Ainda neste ano, a Prefeitura do Recife fez ação de ordenamento na área do entorno do Mercado, com o objetivo de melhorar a mobilidade de pedestres e veículos no local. No Mercado da Madalena, entregue em 1925 na Zona Oeste da cidade, a reportagem encontrou equipes da prefeitura fazendo reparos no equipamento, que desde 2018 teve requalificação prometida pela gestão de Geraldo Julio (PSB).

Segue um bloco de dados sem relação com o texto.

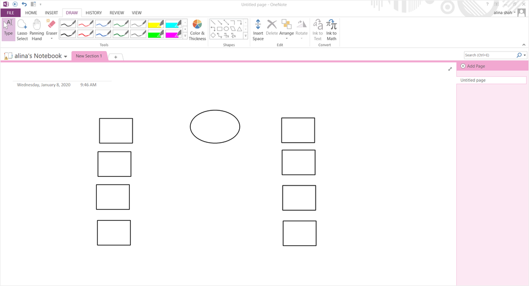Toggle Type mode on the Draw ribbon
The image size is (529, 286).
click(8, 30)
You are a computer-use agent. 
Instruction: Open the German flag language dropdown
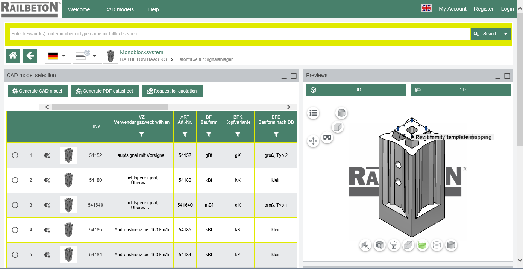tap(58, 56)
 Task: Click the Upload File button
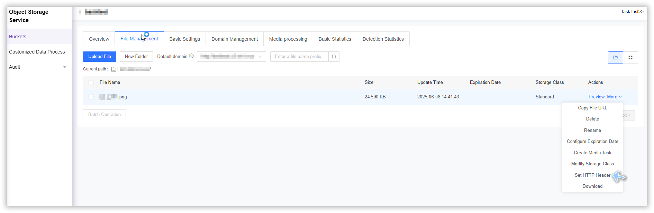[x=100, y=57]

Segundo o poder municipal, o projeto de recuperação da coberta do mercado orçado em R$ 905.648,89 aguarda retorno sobre repasse feito pela Caixa Econômica Federal para início da licitação, e, enquanto isso, é feita "intervenção estruturadora de recuperação dos pilares e dos alpendres, consequentemente retirando as escoras que reforçam a sustentação, trocando as telhas canal por telhas metálicas, diminuindo a carga que incidia sobre a estrutura supracitada".
Em um dos 180 compartimentos, o comerciante Samuel Batista, 54, que há 32 anos trabalha no mercado, comemorava os reparos. "Começaram no meio da pandemia, depois foram suspensos e agora espero que terminem. Estava precisando, estávamos esperando chegar há muito tempo, e esperamos que atenda a nós, comerciantes, e ao público", disse.
Cliente fiel do equipamento, o aposentado Roberto Brandão, 62, que mora na Madalena, comentou que serviços feitos no saneamento do mercado nos últimos tempos já trazem benefícios. "Quando chovia, enchia. Agora eles fizeram o serviço, colocaram telas [para barrar o lixo de entrar nas galerias] e ficou legal. Isso aqui antes era tudo sujo, sem escoamento de água. Agora não tem tido mais isso. Tem muita coisa a se fazer ainda, mas já foi feito um bocado de coisa", afirmou.
Mais que áreas comerciais, os mercados públicos são características indispensáveis quando se fala do Recife: fazem parte da memória afetiva da cidade, juntando cultura, gastronomia, sendo ainda um dos poucos pontos de encontro de pessoas de diferentes classes sociais e parada indispensável para os turistas. Nos últimos anos, alguns desses equipamentos foram alvos de ações da Prefeitura do Recife. Em 2018, novos banheiros foram entregues no Mercado da Encruzilhada. Em 2019, foi feita a revitalização no entorno do Mercado de São José. Neste ano, houve ordenamento no entorno do de Água Fria.
A revitalização mais recente e marcante, no entanto, aconteceu no Mercado da Boa Vista, no Centro da cidade, que possui 63 boxes e nove bares. Referência pela comida regional e também ponto de encontro carnavalesco, recebeu de mais de R$ 3 milhões em investimento, distribuídos na pintura, novo sistema de drenagem, recuperação da cobertura, nivelamento do piso, troca das luminárias, embutimento de cabos de telefonia, novo revestimento nas parede, bicicletário, entre outros serviços.